Loop-mediated isothermal amplification (LAMP) coupled with bioluminescence for the detection of Listeria monocytogenes at low levels on food contact surfaces

Highlights

• Commercial LAMP-based system was evaluated for the detection of L. monocytogenes.

• The surface types (stainless steel, polyethylene) did not affect MDA results.

• The presence of organic load did not influence the effectiveness of MDA.

• LAMP system and ISO method were equally effective for L. monocytogenes detection.

Abstract

A commercial loop-mediated isothermal amplification (LAMP) based system with bioluminescence, named as 3M™ Molecular Detection Assay (MDA), was validated for the detection of Listeria monocytogenes (3-strain cocktail) at low levels (10⁰, 10¹, 10² CFU/100 cm²) inoculated on stainless steel (SS) and polyethylene (PE) surfaces, with and without (w/o) organic load (OL) of cold-smoked salmon homogenate by comparing with a standard ISO method as reference. The results of this study revealed that a commercial LAMP-based method performed equally effective compared with ISO method at inoculum levels of 10⁰ and 10²/100 cm², showing 100% specificity and sensitivity, respectively. At 10¹ CFU/100 cm², a slight reduction in the effectiveness of LAMP-based method was observed most likely due to the use of single enrichment step in the procedure of LAMP-based method. The LAMP-based method was shown to be rapid and reliable detection technique for L. monocytogenes present at low numbers on food processing surfaces, regardless of organic residues, and can be applicable in seafood industry.

Introduction

Listeria monocytogenes, a foodborne pathogen, is responsible for nearly 1600 illnesses (listeriosis) annually in United States, resulting in 260 deaths (Scallan et al., 2011). Food contact surfaces, like stainless steel (SS) or polyethylene (PE), are known to be the major routes of cross-contaminations with L. monocytogenes (Verran, Airey, Packer, & Whitehead, 2008) and were associated with several outbreaks related to the food industry, especially in salmon processing plants (Tocmo et al., 2014).
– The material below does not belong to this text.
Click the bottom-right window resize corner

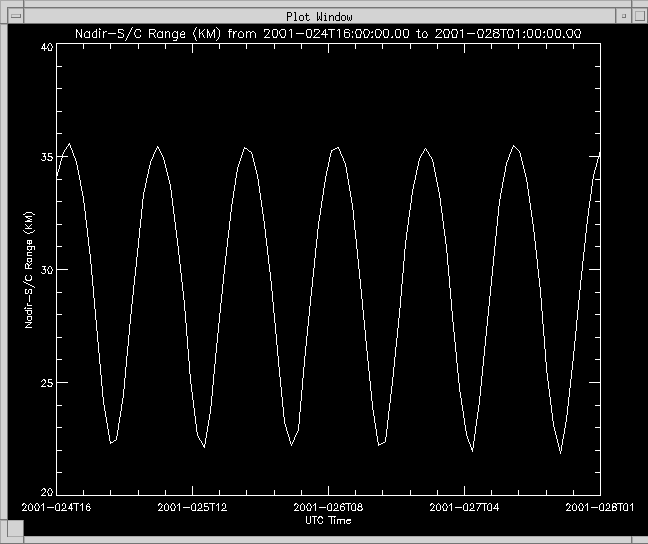(x=641, y=537)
Organic residues on these surfaces increase the persistence of L. monocytogenes (Chasseignaux et al., 2002, Takahashi et al., 2011) and might affect the results of the applied detection methods used for hygiene monitoring (Martinon, Cronin, Quealy, Stapleton, & Wilkinson, 2012).

Therefore, the objective of this study was to evaluate the performance of a commercial loop-mediated isothermal DNA amplification (LAMP) based method with bioluminescence named as 3M™ Molecular Detection System (MDS) for the detection of L. monocytogenes on stainless steel (SS) and polyethylene (PE) using the 3M™ Molecular Detection Assay (MDA). The study was conducted for the detection of low inoculum levels of L. monocytogenes in comparison to the International Organization for Standardization (ISO) method to validate LAMP-based method. The influence of organic load (OL) presence was also studied on the survival of L. monocytogenes on tested surfaces and/or LAMP-based system performance (Fig. 1).